● To do: Duplicate the part of the listing that opens with the line containing "This screenshot has width=592, height=449." and closes with the line containing "(x=366, y=292)", including both of those lines, reproducing every line verbatim.

● Dataset excerpts:
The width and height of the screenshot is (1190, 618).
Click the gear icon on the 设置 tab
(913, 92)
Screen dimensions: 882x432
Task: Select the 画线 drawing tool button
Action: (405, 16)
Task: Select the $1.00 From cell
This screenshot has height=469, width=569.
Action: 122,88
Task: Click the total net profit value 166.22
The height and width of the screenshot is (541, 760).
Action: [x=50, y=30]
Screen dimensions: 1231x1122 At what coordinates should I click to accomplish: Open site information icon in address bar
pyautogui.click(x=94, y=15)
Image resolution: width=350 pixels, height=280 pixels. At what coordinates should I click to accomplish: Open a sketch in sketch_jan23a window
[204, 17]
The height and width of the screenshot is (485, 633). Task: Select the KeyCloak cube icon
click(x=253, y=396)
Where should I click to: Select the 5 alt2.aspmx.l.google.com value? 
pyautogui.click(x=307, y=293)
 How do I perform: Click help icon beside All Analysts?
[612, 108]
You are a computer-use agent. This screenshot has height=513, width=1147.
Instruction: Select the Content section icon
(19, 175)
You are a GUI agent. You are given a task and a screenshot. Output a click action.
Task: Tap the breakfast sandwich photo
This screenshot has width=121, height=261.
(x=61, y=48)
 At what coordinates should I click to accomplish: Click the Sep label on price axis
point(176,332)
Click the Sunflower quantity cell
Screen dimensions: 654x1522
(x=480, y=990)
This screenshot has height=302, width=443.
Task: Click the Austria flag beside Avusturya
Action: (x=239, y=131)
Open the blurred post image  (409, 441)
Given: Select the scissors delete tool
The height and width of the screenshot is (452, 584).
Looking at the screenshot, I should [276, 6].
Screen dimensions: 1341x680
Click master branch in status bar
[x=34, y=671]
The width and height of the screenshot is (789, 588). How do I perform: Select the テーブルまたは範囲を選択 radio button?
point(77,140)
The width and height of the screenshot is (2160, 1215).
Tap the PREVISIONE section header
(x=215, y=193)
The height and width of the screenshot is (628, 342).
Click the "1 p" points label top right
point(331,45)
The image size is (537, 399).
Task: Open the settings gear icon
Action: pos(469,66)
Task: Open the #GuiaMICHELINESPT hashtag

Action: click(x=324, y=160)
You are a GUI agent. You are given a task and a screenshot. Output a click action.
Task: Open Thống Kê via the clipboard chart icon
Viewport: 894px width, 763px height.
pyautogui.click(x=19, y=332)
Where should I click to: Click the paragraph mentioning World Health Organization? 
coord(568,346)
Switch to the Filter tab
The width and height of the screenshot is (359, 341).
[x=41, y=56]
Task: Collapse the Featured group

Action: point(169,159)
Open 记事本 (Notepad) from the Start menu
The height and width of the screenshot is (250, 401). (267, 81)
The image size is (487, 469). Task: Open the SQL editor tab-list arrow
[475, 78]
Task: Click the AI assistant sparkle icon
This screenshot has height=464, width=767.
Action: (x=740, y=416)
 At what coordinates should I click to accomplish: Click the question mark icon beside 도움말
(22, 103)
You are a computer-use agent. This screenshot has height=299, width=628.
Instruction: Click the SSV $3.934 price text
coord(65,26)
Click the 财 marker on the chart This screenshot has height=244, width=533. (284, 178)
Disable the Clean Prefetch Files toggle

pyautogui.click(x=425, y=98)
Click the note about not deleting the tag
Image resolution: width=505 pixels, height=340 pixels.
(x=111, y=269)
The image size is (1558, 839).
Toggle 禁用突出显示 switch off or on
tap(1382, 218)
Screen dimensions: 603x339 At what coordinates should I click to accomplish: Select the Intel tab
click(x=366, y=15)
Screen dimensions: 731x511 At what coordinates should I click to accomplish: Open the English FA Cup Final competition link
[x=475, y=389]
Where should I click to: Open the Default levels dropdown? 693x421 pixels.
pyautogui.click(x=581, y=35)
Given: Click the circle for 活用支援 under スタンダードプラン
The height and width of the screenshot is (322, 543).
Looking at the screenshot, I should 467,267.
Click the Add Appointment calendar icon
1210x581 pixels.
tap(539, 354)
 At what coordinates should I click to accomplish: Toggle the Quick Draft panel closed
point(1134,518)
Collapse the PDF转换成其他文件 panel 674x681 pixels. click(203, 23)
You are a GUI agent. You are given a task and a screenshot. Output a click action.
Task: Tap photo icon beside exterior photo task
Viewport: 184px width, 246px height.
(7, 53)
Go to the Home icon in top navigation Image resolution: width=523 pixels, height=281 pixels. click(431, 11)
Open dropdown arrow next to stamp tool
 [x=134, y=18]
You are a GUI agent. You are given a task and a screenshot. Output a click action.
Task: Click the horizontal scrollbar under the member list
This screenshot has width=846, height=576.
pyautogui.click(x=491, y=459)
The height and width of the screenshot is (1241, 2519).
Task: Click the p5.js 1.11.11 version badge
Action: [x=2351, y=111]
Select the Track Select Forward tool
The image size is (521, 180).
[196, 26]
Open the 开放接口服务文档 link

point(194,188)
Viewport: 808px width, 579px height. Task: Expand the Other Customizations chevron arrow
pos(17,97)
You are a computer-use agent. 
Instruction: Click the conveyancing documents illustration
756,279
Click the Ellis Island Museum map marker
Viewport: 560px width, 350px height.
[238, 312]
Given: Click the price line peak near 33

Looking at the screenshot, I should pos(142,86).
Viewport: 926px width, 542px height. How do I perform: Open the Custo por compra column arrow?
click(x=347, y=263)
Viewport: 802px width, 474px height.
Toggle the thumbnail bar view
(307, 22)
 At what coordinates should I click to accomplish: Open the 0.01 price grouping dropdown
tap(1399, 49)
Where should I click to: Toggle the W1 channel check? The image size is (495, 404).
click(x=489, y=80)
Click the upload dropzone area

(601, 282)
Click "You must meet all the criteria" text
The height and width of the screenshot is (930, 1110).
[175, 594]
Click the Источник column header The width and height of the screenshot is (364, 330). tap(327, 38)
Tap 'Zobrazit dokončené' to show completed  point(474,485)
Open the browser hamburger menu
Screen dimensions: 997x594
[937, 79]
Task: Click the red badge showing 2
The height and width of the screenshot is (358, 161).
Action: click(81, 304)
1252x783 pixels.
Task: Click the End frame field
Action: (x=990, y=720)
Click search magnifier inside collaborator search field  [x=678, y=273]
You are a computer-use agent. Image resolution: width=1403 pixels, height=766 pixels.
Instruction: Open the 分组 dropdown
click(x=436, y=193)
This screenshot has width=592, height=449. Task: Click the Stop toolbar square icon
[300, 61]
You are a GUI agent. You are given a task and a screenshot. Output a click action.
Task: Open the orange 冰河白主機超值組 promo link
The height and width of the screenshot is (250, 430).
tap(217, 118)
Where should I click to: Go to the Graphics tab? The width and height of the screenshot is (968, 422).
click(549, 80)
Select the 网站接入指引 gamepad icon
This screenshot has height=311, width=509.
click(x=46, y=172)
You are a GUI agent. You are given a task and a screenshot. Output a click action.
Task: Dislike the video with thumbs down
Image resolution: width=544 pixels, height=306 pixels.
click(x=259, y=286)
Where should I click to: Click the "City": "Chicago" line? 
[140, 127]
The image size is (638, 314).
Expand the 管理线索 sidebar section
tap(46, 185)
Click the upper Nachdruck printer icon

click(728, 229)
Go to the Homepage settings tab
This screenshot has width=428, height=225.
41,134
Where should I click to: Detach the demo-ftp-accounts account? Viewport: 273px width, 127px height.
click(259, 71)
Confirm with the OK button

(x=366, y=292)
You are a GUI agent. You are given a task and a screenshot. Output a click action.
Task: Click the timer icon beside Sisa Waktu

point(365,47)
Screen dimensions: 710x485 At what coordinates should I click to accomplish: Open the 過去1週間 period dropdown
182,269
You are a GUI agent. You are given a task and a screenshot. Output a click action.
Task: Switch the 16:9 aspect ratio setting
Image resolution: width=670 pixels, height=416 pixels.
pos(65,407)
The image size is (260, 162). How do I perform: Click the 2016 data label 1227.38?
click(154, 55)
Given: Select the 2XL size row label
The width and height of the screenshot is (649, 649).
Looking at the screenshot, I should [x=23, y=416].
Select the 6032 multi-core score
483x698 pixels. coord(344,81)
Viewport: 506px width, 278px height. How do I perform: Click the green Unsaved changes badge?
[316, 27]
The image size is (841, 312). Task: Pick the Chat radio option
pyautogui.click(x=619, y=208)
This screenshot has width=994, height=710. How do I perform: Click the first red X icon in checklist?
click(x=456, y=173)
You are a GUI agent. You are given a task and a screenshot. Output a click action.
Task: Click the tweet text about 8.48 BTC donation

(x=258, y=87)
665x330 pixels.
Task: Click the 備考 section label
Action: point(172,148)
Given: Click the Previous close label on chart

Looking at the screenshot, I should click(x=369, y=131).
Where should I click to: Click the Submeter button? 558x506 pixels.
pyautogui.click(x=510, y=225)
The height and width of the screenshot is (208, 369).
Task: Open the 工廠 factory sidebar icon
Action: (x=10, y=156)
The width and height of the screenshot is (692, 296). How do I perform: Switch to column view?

● Solution:
This screenshot has width=592, height=449. Task: Click the Stop toolbar square icon
[300, 61]
You are a GUI agent. You are given a task and a screenshot. Output a click action.
Task: Open the orange 冰河白主機超值組 promo link
The height and width of the screenshot is (250, 430).
tap(217, 118)
Where should I click to: Go to the Graphics tab? The width and height of the screenshot is (968, 422).
click(549, 80)
Select the 网站接入指引 gamepad icon
This screenshot has height=311, width=509.
click(x=46, y=172)
You are a GUI agent. You are given a task and a screenshot. Output a click action.
Task: Dislike the video with thumbs down
Image resolution: width=544 pixels, height=306 pixels.
click(x=259, y=286)
Where should I click to: Click the "City": "Chicago" line? 
[140, 127]
The image size is (638, 314).
Expand the 管理线索 sidebar section
tap(46, 185)
Click the upper Nachdruck printer icon

click(728, 229)
Go to the Homepage settings tab
This screenshot has width=428, height=225.
41,134
Where should I click to: Detach the demo-ftp-accounts account? Viewport: 273px width, 127px height.
click(259, 71)
Confirm with the OK button

(x=366, y=292)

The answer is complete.